Environmentalists are not happy, and frankly, no one who cares about linguistics should be either.
A renewable resource doesn't get depleted with use: the sun keeps shining if we harvest solar power, the wind keeps blowing if we erect turbines, the earth keeps producing heat if we harness geothermal power. But nuclear?
Sandy Bahr, chapter director of the Arizona Sierra Club, said "the very nature of mining"--which must be done to get nuclear material--"is that you are depleting a resource." Thus, nuclear energy cannot be called renewable.
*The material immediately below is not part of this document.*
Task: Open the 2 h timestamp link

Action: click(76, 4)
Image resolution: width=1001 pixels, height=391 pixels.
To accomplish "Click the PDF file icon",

As it stands now, the Arizona Administrative Code R14-2-1801 says nuclear and fossil fuels are not renewable resources. But Senator Steve Smith, a Republican from District 23, and the main sponsor of SB 1134, would like that to be changed.
He told the committee that by not recycling nuclear fuel rods like some European countries do, Arizona is missing out on a lot of potential energy. "Basically we just want to burn that energy twice," he said, and should Arizona decide to incorporate that technology in the future, this bill would allow us to count that as a renewable energy source.
After a handful of citizens and energy industry officials spoke for or against the bill, it was in the hands of the committee. Senator Lynne Pancrazi said she considers nuclear an "alternative energy," but "can't agree that nuclear is renewable;" Senator David Bradley said he "[appreciates] the fact that technology is allowing us to use rods a few times, but that doesn't make it a renewable;" and Senator Sylvia Allen said they could argue back and forth about the definitions of renewable and recyclable, but that it isn't the point of the bill."
What is the point of the bill, then, Senator Allen?
In the end, SB 1134 passed by one vote. "Luckily, it has a ways to go," Bahr told New Times. The bill still needs to get through the rules committee, the Senate, and the House of Representatives, which rejected a similar bill last year. "We'll see about this year, though" she said.
After the committee session, New Times caught up with Senator Smith and asked about his bill. What, for instance, is the difference between recyclable resources and renewable ones. He paused for moment, and then smiled. When it comes to nuclear materials, he said,"we have so much that can be reused that it's almost renewable!"